* Problem details *
With the line containing "Click the speech bubble replies icon" as the start and the line containing "Toggle the cm/in" as the end, transcribe that span of the entries below exactly, including both.

* Extracted material *
########################################

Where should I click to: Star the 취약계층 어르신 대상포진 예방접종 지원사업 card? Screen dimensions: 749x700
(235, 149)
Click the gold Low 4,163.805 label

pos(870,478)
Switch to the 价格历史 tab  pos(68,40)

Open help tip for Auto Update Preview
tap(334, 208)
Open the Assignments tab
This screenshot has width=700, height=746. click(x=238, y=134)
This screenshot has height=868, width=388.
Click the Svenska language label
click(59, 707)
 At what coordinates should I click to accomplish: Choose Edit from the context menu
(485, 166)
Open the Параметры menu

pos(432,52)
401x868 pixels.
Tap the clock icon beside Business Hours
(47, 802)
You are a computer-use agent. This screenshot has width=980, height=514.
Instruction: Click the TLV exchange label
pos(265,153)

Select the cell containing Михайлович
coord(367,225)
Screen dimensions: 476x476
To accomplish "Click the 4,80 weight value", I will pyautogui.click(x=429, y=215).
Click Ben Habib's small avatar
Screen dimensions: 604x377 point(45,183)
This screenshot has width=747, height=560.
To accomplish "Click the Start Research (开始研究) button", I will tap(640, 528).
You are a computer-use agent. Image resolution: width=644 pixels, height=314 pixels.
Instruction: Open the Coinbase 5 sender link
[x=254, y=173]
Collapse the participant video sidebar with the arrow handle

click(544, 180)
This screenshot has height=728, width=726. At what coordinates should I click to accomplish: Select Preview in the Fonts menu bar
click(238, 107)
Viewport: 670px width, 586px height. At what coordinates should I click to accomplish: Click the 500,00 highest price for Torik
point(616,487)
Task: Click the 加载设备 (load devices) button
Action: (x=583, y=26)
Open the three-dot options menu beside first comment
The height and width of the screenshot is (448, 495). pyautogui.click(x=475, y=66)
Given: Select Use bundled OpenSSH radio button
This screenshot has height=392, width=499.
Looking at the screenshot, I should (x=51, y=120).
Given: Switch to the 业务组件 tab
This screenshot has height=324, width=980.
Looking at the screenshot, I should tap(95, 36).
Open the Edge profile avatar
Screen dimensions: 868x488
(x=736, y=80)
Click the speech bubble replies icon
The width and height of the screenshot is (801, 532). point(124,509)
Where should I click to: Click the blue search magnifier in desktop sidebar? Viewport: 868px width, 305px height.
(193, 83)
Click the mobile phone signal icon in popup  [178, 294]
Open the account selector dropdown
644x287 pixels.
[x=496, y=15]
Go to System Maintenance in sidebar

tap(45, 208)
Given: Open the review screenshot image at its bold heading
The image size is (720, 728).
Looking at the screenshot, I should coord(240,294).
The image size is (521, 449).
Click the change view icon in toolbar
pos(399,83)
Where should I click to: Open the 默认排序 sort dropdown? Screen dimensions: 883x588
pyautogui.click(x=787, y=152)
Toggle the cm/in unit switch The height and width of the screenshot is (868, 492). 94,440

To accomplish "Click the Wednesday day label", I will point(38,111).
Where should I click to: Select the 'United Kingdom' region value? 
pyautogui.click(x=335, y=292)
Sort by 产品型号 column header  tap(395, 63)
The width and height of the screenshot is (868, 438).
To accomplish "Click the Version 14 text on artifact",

########################################

* Finished exercise *
Click the speech bubble replies icon
The width and height of the screenshot is (801, 532). point(124,509)
Where should I click to: Click the blue search magnifier in desktop sidebar? Viewport: 868px width, 305px height.
(193, 83)
Click the mobile phone signal icon in popup  [178, 294]
Open the account selector dropdown
644x287 pixels.
[x=496, y=15]
Go to System Maintenance in sidebar

tap(45, 208)
Given: Open the review screenshot image at its bold heading
The image size is (720, 728).
Looking at the screenshot, I should coord(240,294).
The image size is (521, 449).
Click the change view icon in toolbar
pos(399,83)
Where should I click to: Open the 默认排序 sort dropdown? Screen dimensions: 883x588
pyautogui.click(x=787, y=152)
Toggle the cm/in unit switch The height and width of the screenshot is (868, 492). 94,440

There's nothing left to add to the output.